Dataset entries
━━━━━━
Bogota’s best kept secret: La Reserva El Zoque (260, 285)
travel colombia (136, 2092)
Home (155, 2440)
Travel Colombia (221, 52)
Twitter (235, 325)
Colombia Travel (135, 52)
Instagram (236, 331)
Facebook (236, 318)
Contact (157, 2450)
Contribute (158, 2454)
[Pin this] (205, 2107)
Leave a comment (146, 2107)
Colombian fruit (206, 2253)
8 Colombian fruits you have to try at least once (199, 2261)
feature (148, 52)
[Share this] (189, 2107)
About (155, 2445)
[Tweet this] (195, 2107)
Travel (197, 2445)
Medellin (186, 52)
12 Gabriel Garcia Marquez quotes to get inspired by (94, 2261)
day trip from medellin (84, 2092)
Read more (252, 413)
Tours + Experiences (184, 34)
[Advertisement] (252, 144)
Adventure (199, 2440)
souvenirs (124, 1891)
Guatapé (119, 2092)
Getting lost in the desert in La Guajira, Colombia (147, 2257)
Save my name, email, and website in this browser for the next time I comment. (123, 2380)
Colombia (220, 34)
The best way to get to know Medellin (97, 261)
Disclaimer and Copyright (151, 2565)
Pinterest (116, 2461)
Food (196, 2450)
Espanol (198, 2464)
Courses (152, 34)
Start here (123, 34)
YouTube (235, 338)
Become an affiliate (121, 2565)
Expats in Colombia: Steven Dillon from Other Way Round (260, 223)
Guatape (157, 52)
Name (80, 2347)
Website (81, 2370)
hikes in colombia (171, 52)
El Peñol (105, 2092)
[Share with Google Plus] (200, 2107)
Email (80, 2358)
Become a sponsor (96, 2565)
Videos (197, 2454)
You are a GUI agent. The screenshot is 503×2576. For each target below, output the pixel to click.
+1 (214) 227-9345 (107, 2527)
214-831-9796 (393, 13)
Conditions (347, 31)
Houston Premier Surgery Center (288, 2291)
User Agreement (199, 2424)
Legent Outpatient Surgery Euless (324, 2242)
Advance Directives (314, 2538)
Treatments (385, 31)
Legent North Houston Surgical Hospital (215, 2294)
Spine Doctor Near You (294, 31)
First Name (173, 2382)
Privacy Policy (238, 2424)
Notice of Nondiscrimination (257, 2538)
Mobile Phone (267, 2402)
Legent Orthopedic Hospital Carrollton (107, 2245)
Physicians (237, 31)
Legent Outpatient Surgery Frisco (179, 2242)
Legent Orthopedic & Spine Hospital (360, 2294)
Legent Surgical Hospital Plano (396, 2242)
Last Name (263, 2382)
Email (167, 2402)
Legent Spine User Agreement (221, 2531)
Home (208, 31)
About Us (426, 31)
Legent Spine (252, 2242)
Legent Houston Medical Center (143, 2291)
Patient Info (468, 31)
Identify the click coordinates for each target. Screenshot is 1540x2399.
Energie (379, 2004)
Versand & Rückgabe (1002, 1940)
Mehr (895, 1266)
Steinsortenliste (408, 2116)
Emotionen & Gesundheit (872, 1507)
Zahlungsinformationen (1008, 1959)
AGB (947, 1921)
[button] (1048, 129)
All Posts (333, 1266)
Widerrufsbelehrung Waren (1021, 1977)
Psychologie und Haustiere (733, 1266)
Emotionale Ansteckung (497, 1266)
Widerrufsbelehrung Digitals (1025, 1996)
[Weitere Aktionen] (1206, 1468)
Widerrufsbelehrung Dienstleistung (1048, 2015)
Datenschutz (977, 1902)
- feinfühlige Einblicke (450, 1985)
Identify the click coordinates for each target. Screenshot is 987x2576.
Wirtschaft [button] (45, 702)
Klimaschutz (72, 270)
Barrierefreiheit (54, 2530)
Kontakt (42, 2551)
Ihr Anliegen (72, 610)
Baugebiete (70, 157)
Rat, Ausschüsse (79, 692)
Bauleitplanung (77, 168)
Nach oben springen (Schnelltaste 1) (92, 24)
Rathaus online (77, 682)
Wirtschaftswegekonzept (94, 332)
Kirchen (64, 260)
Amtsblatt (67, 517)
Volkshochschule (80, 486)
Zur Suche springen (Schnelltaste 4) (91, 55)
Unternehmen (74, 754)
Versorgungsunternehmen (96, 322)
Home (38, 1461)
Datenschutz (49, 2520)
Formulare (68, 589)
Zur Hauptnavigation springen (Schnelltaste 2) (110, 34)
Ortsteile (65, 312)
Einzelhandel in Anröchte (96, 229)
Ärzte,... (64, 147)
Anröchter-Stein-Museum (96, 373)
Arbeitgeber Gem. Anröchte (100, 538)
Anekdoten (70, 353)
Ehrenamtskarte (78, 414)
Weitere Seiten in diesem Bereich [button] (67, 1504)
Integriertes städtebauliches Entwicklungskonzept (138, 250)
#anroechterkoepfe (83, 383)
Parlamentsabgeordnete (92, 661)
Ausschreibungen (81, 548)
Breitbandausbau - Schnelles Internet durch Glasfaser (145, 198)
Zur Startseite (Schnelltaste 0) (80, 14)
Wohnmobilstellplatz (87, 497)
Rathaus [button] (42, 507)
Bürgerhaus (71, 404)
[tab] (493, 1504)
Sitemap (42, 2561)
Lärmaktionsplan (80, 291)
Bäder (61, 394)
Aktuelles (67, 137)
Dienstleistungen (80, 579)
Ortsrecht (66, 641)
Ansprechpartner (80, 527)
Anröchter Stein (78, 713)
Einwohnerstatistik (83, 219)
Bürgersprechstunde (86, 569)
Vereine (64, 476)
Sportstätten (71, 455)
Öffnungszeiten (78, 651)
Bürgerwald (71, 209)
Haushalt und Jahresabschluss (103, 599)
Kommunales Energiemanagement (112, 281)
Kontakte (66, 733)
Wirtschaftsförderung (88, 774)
━━━━━━
### WORK TO BE COMPLETED
Please return every line of the records above that contains the word "target".

### YOUR RESPONSE
You are a GUI agent. The screenshot is 503×2576. For each target below, output the pixel to click.
Identify the click coordinates for each target. Screenshot is 1540x2399.
Identify the click coordinates for each target. Screenshot is 987x2576.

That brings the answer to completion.